Сок пачкал ладонь и одежду, а я перечисляла в голове имена святых, чтобы отвлечься от обиды, накатывающей штормовыми волнами, разом посерьезневшего лица Дарьена и бедного яблока, которого было жалко. До слез. Для меня еще никто не воровал яблок.

— Скажите, — что-то в его голосе не позволил отвести взгляд, — если бы вы с самого начала знали, что нам предстоит везти знатную девушку, то отказались бы? Какой бы ни была награда?

— Не знаю, — под его взглядом сердце ныло, будто в нем поворачивали вертел. — И увы, не узнаю никогда, ведь вы, Дарьен, не дали мне выбора.

Он дернулся, словно я прошила его стрелой.

— Вы всегда можете…

— Не надо, — мои слова были тише дыхания, — вы лишили меня своего доверия, пощадите хотя бы мою гордость. Я выполню наш контракт, Дарьен. Просто мне казалось, — я сглотнула полынно-горькую слюну, — из всех заказчиков вы последний, кто станет играть втемную.

Глупо расстраиваться. Он ведь ничего мне не должен, точнее, должен. Его светлость обязан выполнить условия контракта, и для это я, памятью наставницы клянусь, доставлю принцессу в столицу. Обеспечу, как и обещала, будущее Жовена. А все эти истории о дальних островах и зверях с двумя хвостами, участие почти дружеское, безумную ночь в Брокадельене и яблоко это дурацкое забуду!

Я думала, после моих слов он уйдет. Не ушел. Сидел, смотрел в зыбкую темноту, словно пытался разглядеть там что-то. А я слушала его сердитое дыхание, украдкой посматривала на пальцы, сдавливающие дерево скамьи, и ждала.

Хотя чего мне еще было ждать?

— Простите, — сказал он, и я перестала дышать. — Я не могу открыть вам всего, я связан клятвой, но с этого мгновения обещаю, где это возможно, говорить правду. Мне нужна ваша помощь, Алана.

Я смотрела на него, как жители Кессона на скалу, которая, повинуясь желанию святого Кинана, просто сорвалась с места и уплыла.

— Помощь? Но ведь у нас контракт.

— Да к екаям, — он осекся, нервно провел ладонью по волосам, и мое сердце прыгнуло в горло.

Я помнила этот жест. Вот только откуда?

— Я обещал брату, — Дарьен отпустил многострадальную спинку храмовой скамьи, — доставить Эльгу в столицу. Быстро, по-тихому, невредимой и, — он нахмурился, подбирая слова, — нетронутой.

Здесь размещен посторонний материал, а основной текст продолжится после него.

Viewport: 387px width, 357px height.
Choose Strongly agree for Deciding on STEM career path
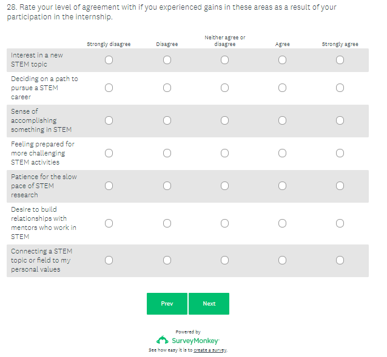pyautogui.click(x=340, y=88)
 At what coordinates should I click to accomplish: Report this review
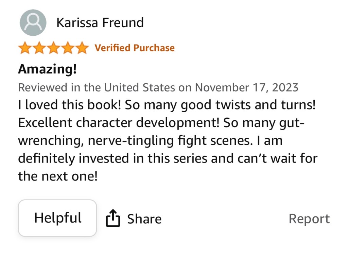(x=309, y=219)
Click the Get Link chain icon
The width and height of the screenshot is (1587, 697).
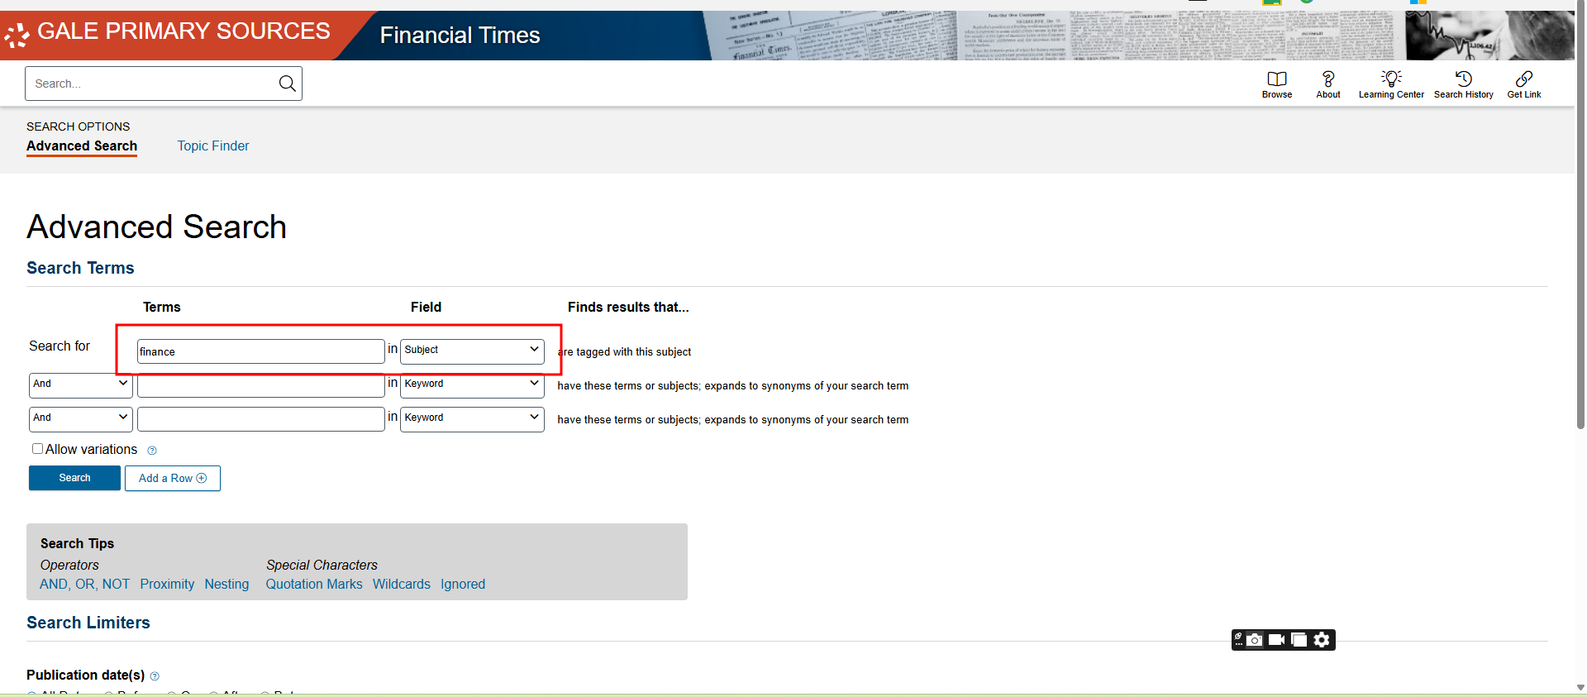1523,79
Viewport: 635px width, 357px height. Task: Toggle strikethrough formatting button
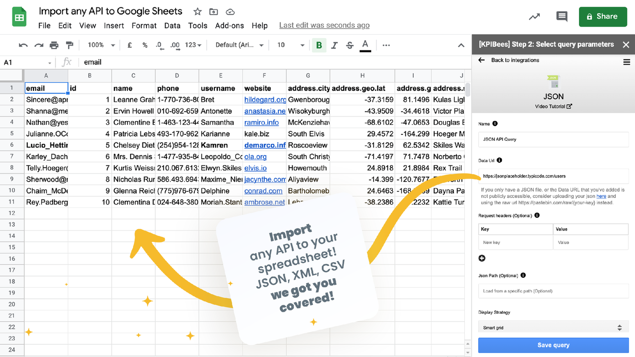click(x=350, y=45)
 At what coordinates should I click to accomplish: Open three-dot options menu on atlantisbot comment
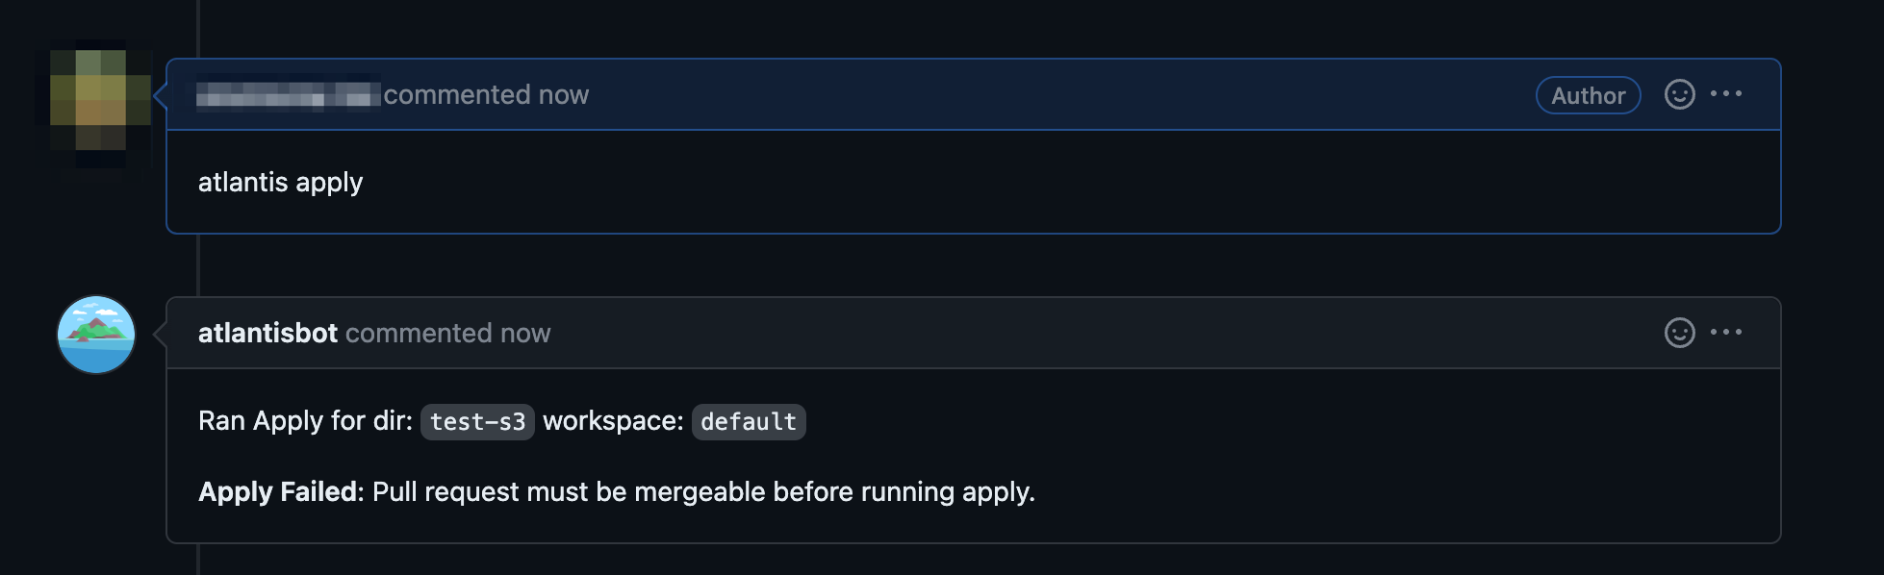click(1726, 333)
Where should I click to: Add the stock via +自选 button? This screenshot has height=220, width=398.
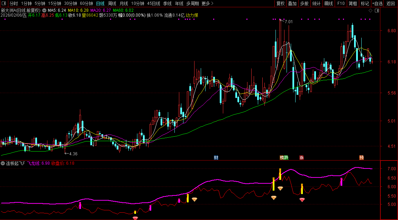pos(377,3)
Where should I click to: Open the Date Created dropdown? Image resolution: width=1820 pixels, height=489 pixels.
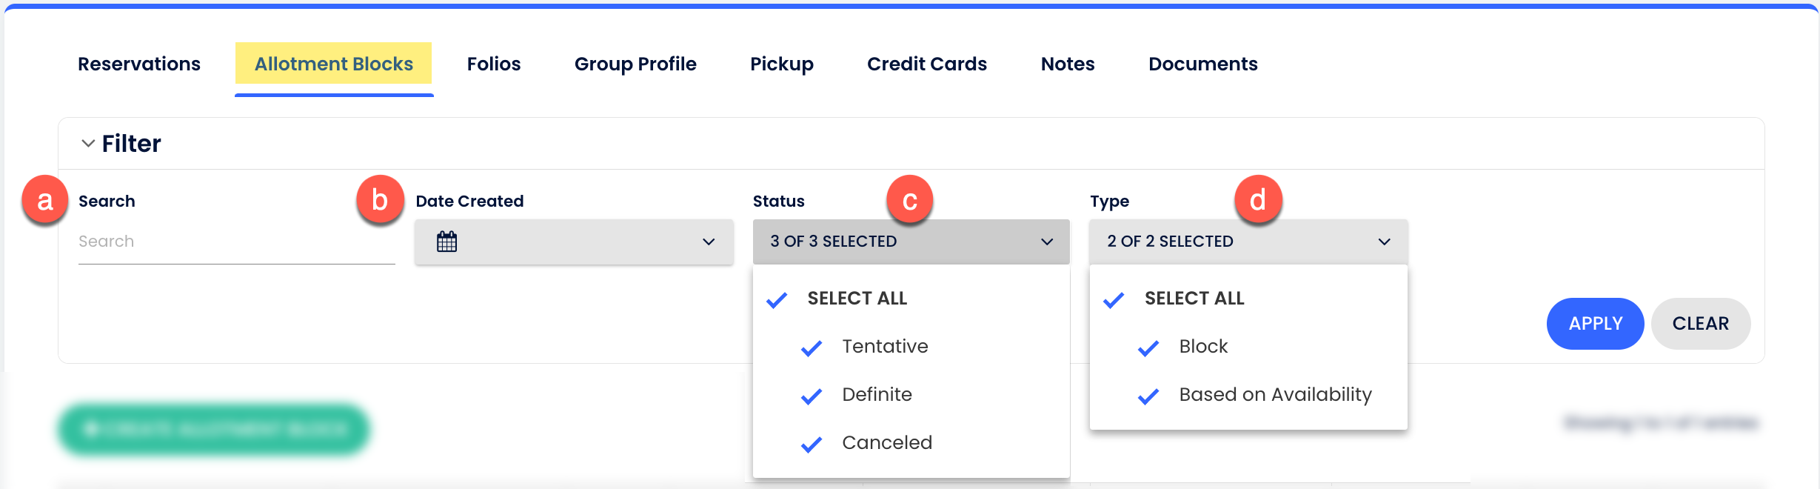tap(709, 242)
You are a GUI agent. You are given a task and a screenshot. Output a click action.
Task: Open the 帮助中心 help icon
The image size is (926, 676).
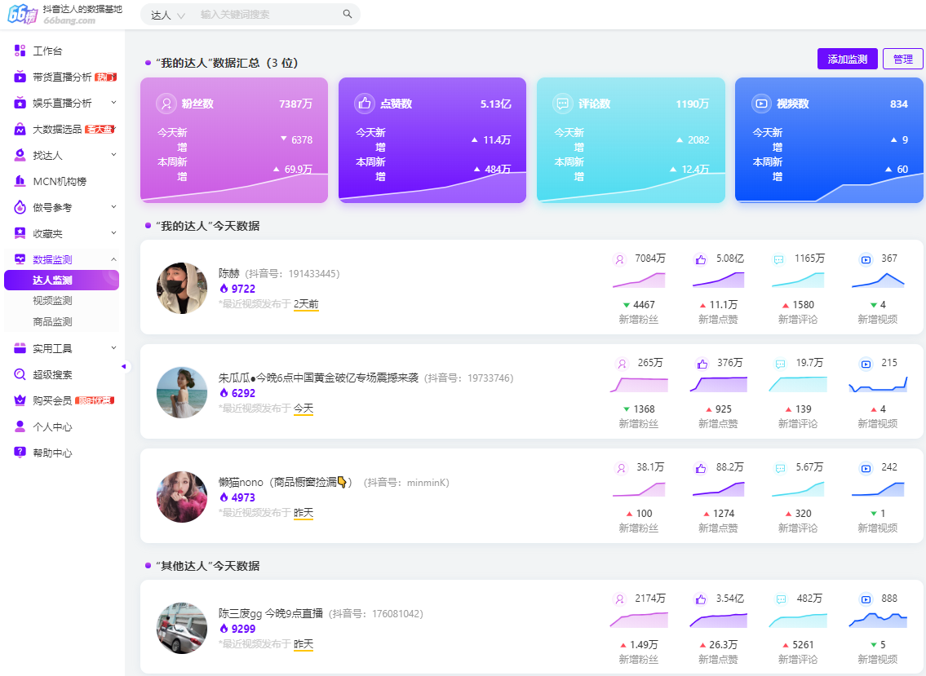[20, 453]
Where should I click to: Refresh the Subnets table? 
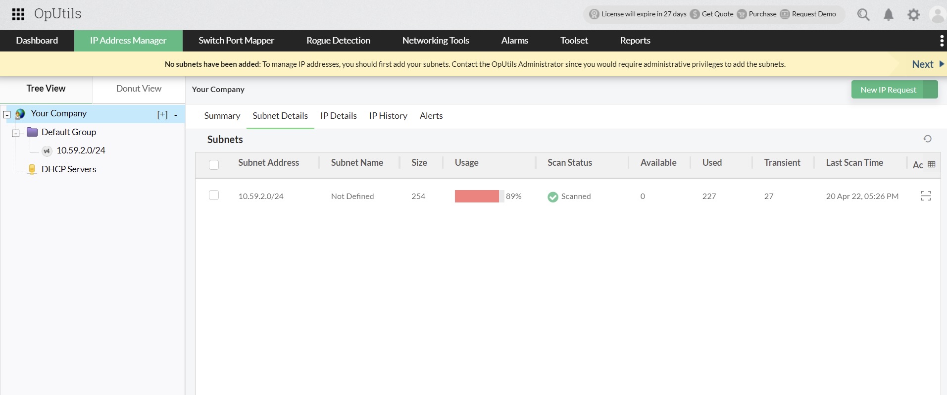coord(927,139)
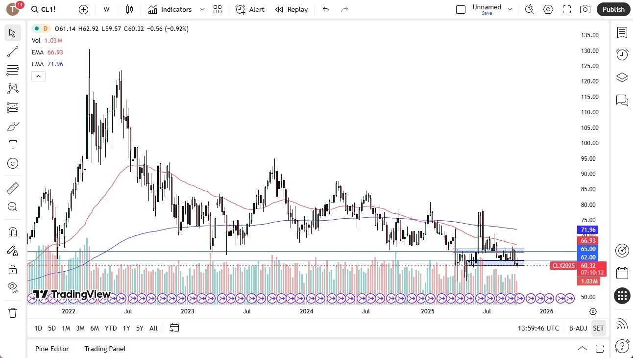Image resolution: width=633 pixels, height=358 pixels.
Task: Collapse the chart legend with the arrow
Action: pyautogui.click(x=38, y=76)
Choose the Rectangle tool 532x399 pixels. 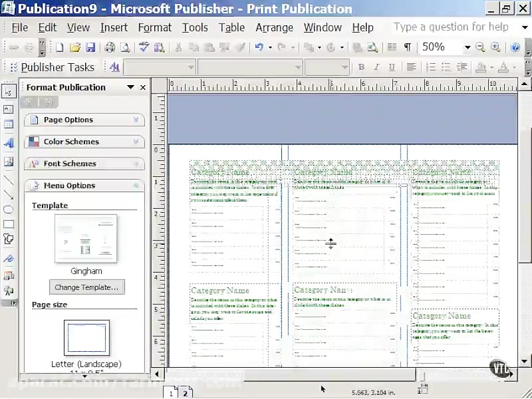click(8, 225)
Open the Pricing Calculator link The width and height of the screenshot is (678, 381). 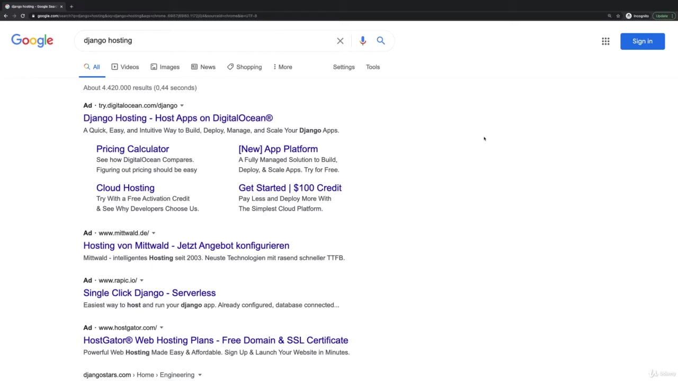coord(132,149)
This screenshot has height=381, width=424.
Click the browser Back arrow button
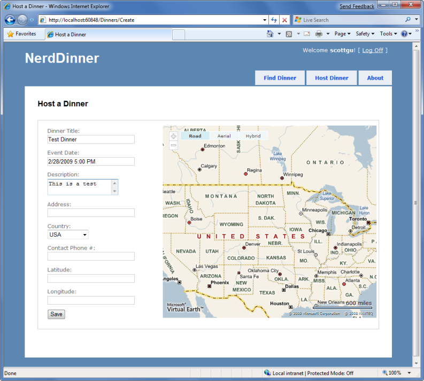coord(10,20)
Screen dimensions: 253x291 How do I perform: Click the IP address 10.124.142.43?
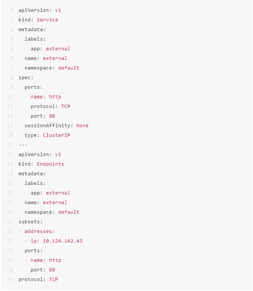[62, 241]
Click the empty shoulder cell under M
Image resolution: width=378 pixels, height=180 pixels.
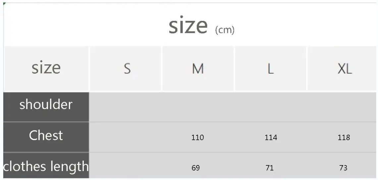point(198,107)
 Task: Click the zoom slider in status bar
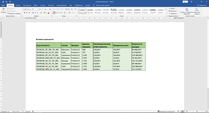(197, 112)
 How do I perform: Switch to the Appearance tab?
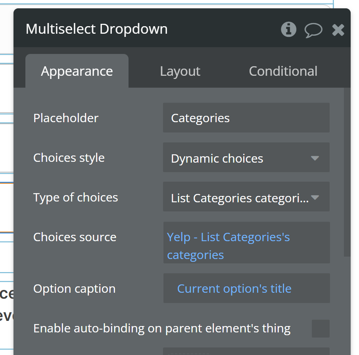(x=77, y=71)
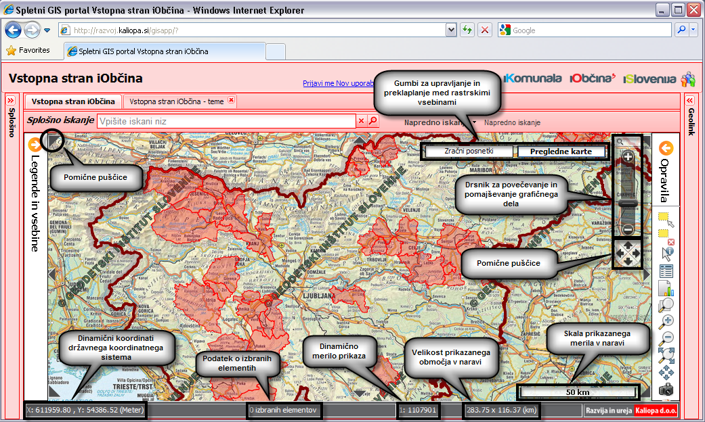Switch to Vstopna stran iObčina - teme tab
Image resolution: width=705 pixels, height=422 pixels.
click(x=176, y=101)
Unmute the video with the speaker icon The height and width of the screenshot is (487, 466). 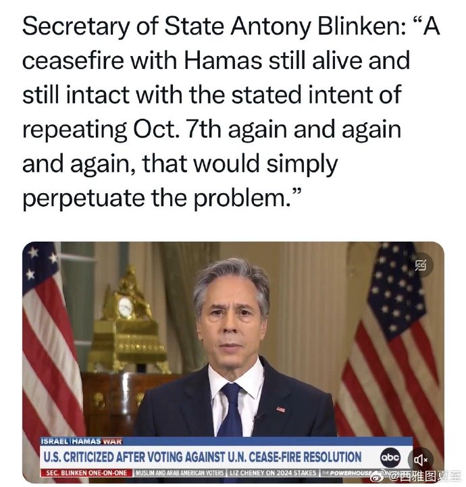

От удивления у меня вытянулось лицо.

— Это важно, очень важно. Для всех. И без вас, — он хмыкнул, словно признавая поражение, — мне не справиться. Вы нужны мне, Алана.

Что?! Кажется, я краснею. Медленно, предательски и хорошо, что в соборе темно, а кожа у меня смуглая от природы.

— То есть, семь демонов…

— Не надо, Дарьен, — я вогнала зубы в яблочный бок.

Сладкое. И наверняка утром я пожалею.

— Рассказывайте, — сказала прежде, чем отхватить второй кусок. — Как мы будем везти ее высочество?

Точно пожалею.

Но сейчас яблоко, которое я съела полностью, не оставив ни семечка, и улыбка, осветившая лицо Дарьена, того стоили.


На завтрак, подаваемый в аббатстве после полуденной службы, я прибежала из госпиталя. На обманки в виде воды и даже подогретого вина с травами, которое я тайком отхлебнула, живот уже не велся. Мне грезились блинчики, пироги с зайчатиной, сладкие пирожные или на худой конец ячменная каша с салом.

Длинные столы в просторной, залитой солнцем трапезной уже заставили нехитрой утварью, и сейчас женщины наполняли деревянные тарелки кашей, клали рядом вареные яйца, сыр и промытые в кипятке овощи. Лили в глиняные стаканы сидр и помогали всем поскорее рассесться. Монахиня на хорах уже открыла книгу Всеотца, чтобы сопроводить трапезу душеспасительным чтением. Осматривая скамьи в поисках свободного места, я наткнулась на взгляд аббатисы и, повинуясь приглашающему жесту, побрела к столу, за которым собрался цвет местного общества, включая, разумеется, Дарьена и принцессу.

— Алана? — удивлению в его голосе я была обязана наряду.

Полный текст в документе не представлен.